TASK GOAL
Search the material and gather each line with "output" in it.

= Beginning of Section =

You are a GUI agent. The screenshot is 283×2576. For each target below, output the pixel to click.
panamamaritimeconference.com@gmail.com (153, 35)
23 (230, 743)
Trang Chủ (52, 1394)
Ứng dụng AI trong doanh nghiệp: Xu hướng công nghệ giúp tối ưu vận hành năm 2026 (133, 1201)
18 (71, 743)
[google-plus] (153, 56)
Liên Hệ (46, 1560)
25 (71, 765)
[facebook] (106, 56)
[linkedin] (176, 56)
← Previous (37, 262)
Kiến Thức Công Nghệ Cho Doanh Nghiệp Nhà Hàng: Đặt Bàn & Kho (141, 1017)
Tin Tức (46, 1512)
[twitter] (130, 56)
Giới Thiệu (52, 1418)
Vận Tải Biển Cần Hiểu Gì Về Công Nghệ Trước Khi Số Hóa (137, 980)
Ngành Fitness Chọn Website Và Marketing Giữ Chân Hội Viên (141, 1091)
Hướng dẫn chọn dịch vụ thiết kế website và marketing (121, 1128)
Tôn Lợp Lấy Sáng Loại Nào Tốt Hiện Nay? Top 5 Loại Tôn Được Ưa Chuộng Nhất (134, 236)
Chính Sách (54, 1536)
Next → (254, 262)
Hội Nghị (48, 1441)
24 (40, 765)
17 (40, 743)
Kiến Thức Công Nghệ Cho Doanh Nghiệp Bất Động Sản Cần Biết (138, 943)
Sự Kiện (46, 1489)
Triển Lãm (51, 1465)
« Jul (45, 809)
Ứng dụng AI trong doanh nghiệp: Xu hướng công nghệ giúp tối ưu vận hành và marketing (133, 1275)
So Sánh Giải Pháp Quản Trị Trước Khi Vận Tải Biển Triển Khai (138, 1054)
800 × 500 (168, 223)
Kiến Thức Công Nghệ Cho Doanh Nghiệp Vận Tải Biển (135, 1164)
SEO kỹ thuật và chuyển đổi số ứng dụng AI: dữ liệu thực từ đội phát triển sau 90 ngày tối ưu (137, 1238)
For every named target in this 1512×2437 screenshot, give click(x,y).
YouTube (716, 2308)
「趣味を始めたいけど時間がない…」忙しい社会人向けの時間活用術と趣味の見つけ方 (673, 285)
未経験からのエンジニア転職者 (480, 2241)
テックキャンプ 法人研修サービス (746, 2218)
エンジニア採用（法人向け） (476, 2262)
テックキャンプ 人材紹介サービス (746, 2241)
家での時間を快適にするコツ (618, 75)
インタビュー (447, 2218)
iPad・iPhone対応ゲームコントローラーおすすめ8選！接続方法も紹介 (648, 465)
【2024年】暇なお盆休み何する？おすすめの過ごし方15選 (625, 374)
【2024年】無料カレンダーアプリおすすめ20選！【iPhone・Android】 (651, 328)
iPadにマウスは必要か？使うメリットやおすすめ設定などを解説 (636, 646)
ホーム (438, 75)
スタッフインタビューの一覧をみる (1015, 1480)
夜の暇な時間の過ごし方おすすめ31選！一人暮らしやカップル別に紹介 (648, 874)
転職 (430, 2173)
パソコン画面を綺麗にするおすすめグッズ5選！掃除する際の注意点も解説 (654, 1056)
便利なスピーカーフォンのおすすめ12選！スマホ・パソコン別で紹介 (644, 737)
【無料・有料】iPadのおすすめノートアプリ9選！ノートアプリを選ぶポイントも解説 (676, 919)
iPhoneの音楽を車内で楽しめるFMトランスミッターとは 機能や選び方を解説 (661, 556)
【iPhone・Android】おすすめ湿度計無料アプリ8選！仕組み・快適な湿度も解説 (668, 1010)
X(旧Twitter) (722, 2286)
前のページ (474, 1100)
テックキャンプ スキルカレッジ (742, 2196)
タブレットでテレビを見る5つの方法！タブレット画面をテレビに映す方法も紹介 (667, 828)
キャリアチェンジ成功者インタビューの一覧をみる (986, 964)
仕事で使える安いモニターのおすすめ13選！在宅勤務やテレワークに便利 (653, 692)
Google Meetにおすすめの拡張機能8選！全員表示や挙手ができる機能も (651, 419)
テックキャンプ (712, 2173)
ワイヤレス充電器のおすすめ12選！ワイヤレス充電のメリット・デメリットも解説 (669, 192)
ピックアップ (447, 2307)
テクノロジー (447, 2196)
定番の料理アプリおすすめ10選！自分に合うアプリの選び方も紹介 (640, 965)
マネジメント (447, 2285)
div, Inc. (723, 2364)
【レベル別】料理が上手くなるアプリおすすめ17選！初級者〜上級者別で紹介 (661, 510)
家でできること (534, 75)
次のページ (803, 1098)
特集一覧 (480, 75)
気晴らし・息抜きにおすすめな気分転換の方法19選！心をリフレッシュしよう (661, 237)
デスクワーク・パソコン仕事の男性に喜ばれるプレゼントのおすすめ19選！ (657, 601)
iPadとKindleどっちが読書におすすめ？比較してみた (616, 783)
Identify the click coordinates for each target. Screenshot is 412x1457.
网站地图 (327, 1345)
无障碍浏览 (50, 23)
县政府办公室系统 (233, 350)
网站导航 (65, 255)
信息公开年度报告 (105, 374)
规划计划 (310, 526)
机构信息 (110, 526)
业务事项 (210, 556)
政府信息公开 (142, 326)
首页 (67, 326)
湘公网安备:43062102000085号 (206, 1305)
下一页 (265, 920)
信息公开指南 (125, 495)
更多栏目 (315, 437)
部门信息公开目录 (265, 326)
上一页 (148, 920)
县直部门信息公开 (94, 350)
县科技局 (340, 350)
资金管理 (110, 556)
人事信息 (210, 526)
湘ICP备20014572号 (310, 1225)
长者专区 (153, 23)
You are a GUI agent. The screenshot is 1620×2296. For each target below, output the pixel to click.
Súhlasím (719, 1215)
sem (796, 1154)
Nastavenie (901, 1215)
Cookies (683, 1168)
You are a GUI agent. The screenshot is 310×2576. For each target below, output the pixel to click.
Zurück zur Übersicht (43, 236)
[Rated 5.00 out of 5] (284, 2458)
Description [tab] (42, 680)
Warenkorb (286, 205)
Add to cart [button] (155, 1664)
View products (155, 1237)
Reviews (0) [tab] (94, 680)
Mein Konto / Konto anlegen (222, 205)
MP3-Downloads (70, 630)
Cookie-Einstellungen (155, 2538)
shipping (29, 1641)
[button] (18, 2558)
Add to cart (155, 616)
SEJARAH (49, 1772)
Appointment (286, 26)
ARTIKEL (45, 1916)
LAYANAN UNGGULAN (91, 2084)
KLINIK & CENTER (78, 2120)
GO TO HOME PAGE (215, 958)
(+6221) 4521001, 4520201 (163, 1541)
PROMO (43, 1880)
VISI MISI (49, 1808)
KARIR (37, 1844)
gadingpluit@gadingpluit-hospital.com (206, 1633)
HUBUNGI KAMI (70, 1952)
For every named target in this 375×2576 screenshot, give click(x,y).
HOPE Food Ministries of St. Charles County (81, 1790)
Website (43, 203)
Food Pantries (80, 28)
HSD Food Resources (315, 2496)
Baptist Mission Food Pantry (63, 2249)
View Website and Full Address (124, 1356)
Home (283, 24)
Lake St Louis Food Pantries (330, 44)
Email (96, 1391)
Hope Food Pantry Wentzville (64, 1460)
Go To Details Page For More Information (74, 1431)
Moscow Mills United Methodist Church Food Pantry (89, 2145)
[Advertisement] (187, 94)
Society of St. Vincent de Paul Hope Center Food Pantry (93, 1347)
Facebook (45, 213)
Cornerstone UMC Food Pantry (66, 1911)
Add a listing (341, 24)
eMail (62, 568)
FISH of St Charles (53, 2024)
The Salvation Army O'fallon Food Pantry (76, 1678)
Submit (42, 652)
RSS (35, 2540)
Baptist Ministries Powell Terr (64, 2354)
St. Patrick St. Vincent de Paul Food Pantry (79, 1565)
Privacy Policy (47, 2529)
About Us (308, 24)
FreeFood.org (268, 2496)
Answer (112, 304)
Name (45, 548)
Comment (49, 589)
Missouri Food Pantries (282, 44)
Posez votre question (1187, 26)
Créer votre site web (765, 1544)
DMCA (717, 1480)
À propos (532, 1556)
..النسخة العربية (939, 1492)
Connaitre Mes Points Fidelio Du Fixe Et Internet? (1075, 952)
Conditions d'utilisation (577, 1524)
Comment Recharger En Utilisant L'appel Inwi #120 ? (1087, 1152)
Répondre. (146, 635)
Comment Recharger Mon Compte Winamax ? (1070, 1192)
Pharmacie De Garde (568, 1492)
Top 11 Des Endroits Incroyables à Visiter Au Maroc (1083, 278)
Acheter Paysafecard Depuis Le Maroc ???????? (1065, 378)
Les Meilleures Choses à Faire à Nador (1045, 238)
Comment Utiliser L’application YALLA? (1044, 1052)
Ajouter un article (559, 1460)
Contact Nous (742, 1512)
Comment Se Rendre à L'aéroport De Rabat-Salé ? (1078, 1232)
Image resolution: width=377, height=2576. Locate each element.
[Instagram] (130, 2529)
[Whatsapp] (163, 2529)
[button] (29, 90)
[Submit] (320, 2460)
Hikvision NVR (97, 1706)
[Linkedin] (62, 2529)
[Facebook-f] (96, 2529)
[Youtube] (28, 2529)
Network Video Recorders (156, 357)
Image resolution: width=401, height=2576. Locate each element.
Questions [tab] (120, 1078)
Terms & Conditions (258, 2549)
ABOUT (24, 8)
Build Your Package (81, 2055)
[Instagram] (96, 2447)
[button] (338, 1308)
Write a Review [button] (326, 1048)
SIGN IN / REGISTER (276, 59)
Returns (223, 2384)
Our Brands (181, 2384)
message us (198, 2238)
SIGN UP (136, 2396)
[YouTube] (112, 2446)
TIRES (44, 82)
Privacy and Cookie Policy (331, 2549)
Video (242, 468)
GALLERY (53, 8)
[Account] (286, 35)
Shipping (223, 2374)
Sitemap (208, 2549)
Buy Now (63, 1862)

= End of Section =

COMPLETED TASK
You are a GUI agent. The screenshot is 283×2576. For each target below, output the pixel to click.
You are a GUI agent. The screenshot is 1620×2296. For each target below, output the pixel to click.
You are a GUI agent. The screenshot is 310×2576. For each target below, output the pixel to click.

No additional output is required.